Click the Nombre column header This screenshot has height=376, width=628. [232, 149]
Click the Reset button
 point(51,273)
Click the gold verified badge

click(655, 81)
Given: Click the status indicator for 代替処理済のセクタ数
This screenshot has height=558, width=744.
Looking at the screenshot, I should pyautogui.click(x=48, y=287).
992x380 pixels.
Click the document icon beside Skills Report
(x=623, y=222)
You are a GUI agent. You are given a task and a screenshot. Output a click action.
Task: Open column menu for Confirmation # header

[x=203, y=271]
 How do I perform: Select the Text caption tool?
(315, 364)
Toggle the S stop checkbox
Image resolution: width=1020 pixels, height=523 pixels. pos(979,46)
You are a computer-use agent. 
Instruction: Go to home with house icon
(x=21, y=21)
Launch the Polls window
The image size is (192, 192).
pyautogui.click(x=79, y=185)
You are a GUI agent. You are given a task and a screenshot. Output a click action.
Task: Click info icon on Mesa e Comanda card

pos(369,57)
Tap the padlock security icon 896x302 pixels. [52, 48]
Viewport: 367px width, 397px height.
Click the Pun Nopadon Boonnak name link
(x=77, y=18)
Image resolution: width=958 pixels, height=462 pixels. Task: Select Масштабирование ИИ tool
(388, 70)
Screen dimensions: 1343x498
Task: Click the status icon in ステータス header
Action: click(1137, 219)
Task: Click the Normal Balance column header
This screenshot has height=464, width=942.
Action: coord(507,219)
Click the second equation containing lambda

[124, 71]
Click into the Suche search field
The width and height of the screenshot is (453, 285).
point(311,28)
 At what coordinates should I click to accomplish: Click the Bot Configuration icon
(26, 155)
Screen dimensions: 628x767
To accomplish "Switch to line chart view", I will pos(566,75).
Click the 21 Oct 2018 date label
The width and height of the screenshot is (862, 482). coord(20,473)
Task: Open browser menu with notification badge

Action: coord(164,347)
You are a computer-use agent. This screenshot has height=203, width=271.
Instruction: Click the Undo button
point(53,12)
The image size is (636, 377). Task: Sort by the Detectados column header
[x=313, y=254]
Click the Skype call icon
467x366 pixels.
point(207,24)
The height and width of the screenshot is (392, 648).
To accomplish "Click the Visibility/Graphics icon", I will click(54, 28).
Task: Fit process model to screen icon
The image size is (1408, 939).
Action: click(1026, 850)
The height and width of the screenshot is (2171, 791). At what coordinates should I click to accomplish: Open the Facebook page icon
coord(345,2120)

::::::::

• **Task to complete**: The reply should hold only the lines from the beginning of the listing above through the line with "Given: Click the", each one written exactly as it appears.

• **Task answer**:
Click the Nombre column header This screenshot has height=376, width=628. [232, 149]
Click the Reset button
 point(51,273)
Click the gold verified badge

click(655, 81)
Given: Click the status indicator for 代替処理済のセクタ数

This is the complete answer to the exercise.